Supplied data:
+ + +

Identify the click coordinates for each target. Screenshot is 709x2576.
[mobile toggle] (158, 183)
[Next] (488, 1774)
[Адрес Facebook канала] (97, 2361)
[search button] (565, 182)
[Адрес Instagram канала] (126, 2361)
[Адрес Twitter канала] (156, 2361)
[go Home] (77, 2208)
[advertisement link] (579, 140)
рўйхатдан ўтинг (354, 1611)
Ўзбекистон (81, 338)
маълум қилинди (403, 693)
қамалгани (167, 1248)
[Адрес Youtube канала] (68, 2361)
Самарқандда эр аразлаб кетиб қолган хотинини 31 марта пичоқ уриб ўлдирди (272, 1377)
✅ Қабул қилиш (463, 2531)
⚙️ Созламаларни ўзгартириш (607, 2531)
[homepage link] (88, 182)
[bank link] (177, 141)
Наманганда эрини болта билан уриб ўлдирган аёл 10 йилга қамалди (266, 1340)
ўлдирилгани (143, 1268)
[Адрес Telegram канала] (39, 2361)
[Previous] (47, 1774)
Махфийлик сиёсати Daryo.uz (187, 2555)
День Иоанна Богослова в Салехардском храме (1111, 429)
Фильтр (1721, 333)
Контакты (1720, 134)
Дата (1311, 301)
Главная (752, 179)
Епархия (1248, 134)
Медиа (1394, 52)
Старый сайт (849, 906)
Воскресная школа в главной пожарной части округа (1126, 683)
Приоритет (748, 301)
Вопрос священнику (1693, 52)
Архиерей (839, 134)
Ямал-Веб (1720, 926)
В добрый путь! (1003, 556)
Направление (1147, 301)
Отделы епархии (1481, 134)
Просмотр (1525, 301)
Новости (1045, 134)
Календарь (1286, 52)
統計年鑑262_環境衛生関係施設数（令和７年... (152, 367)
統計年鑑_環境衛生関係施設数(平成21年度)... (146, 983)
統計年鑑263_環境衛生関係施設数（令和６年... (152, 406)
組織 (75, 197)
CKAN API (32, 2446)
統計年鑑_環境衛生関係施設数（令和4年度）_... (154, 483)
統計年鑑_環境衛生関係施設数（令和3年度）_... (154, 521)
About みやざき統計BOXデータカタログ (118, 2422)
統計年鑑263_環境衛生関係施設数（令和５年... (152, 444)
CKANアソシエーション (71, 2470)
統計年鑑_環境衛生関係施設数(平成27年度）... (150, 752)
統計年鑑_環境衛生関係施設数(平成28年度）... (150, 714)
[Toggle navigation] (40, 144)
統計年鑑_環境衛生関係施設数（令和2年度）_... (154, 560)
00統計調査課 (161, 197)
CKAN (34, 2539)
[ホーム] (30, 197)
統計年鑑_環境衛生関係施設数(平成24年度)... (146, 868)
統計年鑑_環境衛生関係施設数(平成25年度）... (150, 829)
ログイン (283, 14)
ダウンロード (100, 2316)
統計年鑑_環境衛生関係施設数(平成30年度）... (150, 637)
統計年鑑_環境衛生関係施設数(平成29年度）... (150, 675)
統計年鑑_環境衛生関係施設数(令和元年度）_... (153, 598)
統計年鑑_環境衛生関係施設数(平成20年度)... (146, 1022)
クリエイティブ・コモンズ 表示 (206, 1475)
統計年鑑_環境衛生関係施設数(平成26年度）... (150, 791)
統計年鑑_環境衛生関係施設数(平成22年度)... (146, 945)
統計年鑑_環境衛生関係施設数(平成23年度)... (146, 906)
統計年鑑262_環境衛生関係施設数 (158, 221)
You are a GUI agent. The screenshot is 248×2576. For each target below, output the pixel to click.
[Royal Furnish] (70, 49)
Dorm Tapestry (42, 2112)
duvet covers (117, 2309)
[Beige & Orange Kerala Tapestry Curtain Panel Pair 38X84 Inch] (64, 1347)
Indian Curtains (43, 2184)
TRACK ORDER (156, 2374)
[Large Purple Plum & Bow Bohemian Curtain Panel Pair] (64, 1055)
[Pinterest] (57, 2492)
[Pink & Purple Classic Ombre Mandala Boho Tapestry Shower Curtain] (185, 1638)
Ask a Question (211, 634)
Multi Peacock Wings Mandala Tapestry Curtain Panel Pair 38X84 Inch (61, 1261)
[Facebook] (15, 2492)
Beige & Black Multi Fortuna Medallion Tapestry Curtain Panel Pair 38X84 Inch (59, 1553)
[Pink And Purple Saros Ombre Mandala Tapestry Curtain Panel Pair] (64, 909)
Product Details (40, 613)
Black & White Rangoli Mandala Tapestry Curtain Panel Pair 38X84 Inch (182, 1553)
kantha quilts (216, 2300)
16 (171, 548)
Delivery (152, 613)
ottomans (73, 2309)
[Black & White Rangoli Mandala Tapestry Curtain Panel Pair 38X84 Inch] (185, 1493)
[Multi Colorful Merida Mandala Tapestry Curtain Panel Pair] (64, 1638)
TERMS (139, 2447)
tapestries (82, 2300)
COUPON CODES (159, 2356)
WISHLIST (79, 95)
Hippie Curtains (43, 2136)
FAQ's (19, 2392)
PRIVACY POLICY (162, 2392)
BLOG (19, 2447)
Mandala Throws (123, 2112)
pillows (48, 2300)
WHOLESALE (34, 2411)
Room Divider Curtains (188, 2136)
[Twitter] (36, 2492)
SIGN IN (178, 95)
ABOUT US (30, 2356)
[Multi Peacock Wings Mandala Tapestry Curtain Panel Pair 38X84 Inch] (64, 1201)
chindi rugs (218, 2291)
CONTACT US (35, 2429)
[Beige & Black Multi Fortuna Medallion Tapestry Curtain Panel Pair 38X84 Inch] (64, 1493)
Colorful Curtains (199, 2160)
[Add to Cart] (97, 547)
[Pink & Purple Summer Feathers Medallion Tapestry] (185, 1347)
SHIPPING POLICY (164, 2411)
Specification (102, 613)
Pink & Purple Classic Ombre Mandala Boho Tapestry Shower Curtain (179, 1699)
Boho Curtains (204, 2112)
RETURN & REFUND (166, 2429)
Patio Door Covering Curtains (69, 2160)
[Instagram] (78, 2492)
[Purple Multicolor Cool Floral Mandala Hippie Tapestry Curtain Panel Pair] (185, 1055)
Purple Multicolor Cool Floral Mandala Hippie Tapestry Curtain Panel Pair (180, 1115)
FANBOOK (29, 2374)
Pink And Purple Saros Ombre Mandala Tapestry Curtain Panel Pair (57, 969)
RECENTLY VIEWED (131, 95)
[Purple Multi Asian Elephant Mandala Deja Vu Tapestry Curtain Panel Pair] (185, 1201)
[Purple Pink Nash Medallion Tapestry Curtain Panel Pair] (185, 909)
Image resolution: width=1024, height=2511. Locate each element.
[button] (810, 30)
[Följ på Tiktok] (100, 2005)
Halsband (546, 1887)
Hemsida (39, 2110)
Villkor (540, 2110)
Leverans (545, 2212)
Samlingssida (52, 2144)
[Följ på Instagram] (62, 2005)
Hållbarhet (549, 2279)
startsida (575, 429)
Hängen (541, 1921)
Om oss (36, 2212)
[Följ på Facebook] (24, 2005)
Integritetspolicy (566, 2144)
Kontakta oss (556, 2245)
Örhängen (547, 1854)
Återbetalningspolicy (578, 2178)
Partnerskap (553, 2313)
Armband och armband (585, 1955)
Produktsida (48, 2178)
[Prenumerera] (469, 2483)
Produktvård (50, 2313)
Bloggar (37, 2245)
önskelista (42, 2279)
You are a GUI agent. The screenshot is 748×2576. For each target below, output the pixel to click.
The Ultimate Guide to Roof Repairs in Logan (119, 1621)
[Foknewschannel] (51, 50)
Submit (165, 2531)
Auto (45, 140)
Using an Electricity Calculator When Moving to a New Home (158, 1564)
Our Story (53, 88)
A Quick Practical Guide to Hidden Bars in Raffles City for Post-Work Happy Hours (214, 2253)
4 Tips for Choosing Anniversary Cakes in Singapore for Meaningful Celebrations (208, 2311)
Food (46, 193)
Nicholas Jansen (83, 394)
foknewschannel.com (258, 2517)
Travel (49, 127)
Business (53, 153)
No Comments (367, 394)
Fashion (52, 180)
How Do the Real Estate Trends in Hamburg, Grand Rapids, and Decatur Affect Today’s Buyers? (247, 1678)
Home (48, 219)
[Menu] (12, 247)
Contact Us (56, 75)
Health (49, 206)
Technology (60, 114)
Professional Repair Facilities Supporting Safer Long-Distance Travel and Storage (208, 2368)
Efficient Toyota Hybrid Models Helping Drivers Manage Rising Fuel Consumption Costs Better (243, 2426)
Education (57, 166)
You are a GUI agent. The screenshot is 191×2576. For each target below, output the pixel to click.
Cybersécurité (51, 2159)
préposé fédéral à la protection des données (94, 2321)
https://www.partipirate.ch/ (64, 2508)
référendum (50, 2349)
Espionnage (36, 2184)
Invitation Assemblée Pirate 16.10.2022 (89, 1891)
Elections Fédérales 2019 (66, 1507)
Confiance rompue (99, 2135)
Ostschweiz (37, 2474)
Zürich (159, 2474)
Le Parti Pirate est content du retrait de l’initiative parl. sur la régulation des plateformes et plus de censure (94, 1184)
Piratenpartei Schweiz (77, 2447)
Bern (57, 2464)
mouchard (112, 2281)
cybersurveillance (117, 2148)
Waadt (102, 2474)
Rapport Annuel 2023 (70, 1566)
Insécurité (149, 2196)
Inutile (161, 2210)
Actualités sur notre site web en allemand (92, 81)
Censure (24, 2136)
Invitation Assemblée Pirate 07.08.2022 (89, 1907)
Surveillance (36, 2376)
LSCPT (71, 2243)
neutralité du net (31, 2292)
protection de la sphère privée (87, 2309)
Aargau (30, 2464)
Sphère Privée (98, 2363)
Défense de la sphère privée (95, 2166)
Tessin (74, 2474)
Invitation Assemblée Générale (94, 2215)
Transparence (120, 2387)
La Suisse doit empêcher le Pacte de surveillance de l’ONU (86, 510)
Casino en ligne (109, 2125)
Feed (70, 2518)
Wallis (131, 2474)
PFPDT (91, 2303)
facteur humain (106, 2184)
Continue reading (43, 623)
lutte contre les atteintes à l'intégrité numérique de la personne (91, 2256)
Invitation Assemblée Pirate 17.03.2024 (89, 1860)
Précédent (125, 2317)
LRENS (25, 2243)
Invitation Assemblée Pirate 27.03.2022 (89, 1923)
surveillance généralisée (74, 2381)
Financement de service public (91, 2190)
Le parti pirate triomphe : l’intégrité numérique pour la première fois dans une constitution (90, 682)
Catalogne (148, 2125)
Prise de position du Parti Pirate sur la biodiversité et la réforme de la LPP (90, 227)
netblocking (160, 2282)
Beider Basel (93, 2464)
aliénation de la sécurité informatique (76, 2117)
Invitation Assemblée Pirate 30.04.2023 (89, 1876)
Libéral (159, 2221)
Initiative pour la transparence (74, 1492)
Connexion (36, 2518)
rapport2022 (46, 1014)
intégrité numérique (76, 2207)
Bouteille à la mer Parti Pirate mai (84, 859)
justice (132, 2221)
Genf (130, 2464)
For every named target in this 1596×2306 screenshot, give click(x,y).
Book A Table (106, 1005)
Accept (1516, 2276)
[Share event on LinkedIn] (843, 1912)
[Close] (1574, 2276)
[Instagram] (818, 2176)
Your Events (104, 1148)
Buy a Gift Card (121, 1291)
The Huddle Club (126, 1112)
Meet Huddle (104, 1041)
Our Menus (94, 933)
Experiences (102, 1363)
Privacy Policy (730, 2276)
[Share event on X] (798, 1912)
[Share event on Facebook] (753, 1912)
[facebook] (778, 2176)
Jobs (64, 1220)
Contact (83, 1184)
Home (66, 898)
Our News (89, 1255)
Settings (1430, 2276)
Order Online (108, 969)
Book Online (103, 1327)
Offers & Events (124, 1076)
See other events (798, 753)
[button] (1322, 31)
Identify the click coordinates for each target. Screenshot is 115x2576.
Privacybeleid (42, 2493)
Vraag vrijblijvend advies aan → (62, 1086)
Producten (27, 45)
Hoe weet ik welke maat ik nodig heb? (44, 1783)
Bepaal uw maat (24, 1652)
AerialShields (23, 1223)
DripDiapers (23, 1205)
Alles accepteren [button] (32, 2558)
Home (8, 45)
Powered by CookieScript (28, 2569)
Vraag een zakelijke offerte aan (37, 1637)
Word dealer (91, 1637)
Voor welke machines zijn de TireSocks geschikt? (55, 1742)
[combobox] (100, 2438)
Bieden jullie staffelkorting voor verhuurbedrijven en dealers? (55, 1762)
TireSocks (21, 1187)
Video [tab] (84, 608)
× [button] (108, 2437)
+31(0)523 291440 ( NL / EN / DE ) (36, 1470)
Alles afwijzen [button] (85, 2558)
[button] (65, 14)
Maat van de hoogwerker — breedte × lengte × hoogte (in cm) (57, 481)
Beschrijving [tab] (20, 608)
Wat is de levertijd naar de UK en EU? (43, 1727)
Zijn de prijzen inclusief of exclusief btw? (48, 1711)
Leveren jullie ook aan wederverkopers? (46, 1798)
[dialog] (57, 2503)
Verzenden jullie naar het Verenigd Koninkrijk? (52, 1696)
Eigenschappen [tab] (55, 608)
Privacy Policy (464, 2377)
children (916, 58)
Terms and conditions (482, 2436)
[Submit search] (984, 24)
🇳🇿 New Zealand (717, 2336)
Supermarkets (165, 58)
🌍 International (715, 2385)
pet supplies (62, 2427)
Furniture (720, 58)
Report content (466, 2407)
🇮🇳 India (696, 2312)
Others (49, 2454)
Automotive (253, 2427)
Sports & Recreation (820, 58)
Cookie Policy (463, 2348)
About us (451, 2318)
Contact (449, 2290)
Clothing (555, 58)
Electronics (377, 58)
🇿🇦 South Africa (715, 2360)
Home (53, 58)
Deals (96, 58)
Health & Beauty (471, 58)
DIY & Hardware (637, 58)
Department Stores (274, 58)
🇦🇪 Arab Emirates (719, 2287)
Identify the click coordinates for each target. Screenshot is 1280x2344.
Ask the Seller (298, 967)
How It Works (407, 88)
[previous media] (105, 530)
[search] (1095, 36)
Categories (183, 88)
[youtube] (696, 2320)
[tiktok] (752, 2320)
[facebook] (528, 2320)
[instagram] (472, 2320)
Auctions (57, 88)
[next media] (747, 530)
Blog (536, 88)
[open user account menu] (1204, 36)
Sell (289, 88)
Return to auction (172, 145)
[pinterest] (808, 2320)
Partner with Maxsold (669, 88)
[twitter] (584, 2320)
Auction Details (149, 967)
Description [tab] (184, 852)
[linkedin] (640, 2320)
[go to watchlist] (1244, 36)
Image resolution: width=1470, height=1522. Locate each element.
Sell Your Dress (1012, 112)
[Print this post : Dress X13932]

+ + +

Problem statement: Begin at the line above that has "Приоритет (748, 301)" and stop after the line that has "統計年鑑_環境衛生関係施設数(平成24年度)... (146, 868)", copying each line exactly and adding nothing else.

Task output:
Приоритет (748, 301)
Вопрос священнику (1693, 52)
Архиерей (839, 134)
Ямал-Веб (1720, 926)
В добрый путь! (1003, 556)
Направление (1147, 301)
Отделы епархии (1481, 134)
Просмотр (1525, 301)
Новости (1045, 134)
Календарь (1286, 52)
統計年鑑262_環境衛生関係施設数（令和７年... (152, 367)
統計年鑑_環境衛生関係施設数(平成21年度)... (146, 983)
統計年鑑263_環境衛生関係施設数（令和６年... (152, 406)
組織 (75, 197)
CKAN API (32, 2446)
統計年鑑_環境衛生関係施設数（令和4年度）_... (154, 483)
統計年鑑_環境衛生関係施設数（令和3年度）_... (154, 521)
About みやざき統計BOXデータカタログ (118, 2422)
統計年鑑263_環境衛生関係施設数（令和５年... (152, 444)
CKANアソシエーション (71, 2470)
統計年鑑_環境衛生関係施設数(平成27年度）... (150, 752)
統計年鑑_環境衛生関係施設数(平成28年度）... (150, 714)
[Toggle navigation] (40, 144)
統計年鑑_環境衛生関係施設数（令和2年度）_... (154, 560)
00統計調査課 (161, 197)
CKAN (34, 2539)
[ホーム] (30, 197)
統計年鑑_環境衛生関係施設数(平成24年度)... (146, 868)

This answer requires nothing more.